Referendum: ha vinto il sì. Vittoria scontata. Un regalo fatto ai grillini. Un po’ di ossigeno dato ad un malato terminale che serve solo ad allungargli l’agonia. Una vittoria che non può fa cantar vittoria, perché ha due livelli di lettura.
Quello più immediato, e se vogliamo più superficiale, che dice banalmente che il 66% degli italiani accetta il taglio dei parlamentari. E fin qui ci arriviamo tutti. Ci sarebbe voluto un miracolo per ribaltare l’effetto di un decennio di anti-politica, di propaganda demagogica contro i partiti, contro i parlamentari e in definitiva contro la democrazia rappresentativa. Non dimentichiamoci che i cinquestelle sono per la democrazia diretta. Poco importa che in ogni dove sia stato dimostrato che la riduzione di 345 parlamentari non serve, che fa risparmiare l’equivalente d’un caffè e che le Camere sono tate così concepite dalla Costituzione in base a tutta una serie di valutazioni che riguardano il loro funzionamento e la loro legittimazione democratica. L’elettorato ha subito la suggestione del risparmio, di mandare a casa un po’ di “mangia-pane-a-tradimento. E tant’è, buon pro gli faccia.

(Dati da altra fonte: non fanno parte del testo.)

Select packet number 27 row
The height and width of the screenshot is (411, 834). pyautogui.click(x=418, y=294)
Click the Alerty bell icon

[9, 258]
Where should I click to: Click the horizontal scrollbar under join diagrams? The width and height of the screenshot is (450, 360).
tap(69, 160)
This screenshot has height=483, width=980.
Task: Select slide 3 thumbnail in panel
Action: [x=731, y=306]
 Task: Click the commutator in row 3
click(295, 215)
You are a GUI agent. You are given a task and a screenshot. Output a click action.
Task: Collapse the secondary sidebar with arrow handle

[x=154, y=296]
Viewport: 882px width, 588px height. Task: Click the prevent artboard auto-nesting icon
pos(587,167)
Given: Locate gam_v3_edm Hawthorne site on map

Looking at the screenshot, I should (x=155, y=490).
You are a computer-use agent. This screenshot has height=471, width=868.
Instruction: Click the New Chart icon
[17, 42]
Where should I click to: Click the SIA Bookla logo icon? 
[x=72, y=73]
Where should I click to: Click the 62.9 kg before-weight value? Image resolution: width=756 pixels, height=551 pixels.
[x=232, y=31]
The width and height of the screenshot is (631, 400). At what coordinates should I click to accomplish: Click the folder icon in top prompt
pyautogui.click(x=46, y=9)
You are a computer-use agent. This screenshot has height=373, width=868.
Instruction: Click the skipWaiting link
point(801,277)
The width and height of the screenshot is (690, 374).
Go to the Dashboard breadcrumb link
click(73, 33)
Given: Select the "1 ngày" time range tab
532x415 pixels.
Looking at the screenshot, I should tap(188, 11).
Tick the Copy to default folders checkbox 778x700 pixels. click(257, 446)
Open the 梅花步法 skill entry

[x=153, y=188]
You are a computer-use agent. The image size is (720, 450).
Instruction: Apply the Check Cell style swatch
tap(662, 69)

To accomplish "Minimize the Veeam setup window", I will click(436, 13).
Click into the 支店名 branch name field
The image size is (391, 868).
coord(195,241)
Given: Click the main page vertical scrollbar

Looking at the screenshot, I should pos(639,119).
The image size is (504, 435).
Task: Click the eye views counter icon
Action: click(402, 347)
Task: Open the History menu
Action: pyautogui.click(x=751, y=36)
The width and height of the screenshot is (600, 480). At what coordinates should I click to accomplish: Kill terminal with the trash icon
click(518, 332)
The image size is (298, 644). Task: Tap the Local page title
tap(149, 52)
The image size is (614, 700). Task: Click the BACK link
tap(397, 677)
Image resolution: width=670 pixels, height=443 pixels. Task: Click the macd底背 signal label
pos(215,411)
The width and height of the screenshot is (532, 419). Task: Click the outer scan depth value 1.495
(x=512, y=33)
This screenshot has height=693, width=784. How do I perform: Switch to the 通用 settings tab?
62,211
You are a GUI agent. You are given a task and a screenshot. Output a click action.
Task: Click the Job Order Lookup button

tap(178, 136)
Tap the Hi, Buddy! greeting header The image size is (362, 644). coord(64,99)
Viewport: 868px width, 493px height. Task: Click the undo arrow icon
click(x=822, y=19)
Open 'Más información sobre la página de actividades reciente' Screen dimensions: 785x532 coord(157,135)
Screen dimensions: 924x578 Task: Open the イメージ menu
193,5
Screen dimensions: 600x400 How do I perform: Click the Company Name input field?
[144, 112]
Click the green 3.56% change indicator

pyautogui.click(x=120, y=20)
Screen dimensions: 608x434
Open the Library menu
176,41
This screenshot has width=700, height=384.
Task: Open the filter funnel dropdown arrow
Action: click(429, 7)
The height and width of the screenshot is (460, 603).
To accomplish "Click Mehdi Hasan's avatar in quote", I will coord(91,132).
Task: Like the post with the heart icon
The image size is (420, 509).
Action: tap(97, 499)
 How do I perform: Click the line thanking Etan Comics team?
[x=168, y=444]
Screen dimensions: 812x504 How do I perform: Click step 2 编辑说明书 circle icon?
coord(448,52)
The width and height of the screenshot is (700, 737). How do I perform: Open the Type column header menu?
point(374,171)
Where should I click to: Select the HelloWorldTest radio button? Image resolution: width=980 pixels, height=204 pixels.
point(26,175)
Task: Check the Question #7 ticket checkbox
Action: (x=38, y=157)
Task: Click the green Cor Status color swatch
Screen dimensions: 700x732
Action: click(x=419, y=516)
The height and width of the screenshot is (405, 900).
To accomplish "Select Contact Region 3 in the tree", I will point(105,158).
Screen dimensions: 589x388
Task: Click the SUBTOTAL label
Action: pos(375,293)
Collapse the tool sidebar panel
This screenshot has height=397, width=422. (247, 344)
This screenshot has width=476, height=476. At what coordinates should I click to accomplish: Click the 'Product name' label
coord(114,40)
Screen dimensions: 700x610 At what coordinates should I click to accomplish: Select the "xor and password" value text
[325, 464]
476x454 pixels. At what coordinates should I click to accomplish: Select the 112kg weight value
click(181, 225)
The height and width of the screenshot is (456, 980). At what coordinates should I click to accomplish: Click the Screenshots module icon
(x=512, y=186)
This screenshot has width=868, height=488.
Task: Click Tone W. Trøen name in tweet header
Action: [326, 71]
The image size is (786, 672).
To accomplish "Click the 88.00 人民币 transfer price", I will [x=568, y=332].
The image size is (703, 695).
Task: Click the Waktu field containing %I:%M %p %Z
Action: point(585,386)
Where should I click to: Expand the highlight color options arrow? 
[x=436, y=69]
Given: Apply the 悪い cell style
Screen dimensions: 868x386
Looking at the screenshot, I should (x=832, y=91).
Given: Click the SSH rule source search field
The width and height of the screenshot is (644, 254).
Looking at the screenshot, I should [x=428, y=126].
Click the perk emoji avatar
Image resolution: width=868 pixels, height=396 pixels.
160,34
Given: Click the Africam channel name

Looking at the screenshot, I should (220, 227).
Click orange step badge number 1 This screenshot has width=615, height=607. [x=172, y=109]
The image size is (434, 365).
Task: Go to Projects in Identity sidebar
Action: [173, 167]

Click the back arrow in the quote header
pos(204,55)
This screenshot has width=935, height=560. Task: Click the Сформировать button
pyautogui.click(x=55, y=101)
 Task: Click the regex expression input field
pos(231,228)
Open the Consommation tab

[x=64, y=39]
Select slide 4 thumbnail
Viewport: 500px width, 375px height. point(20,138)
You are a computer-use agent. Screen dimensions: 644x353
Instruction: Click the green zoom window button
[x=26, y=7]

L’altra lettura è più politica e cerca di scavare oltre la superficie. Ragioniamo: se il 66% ha votato sì, significa che il 34% ha votato no. E allora, al di là della propaganda, che cosa significa questo risultato? Semplicemente che se il Parlamento aveva votato la legge sul taglio dei parlamentari con una maggioranza del 100%, significa che in ogni caso non è più rappresentativo del corpo elettorale, che altrimenti avrebbe dovuto esprimersi con le medesime proporzioni.
Una vittoria di Pirro, quindi, che se pensavano servisse a consolidare l’attuale parlamento nei fatti dice a Mattarella: facciamo subito le elezioni anticipate! Non solo perché queste Camere non sono più rappresentative, ma perché hanno anche troppi parlamentari. Come dice il referendum.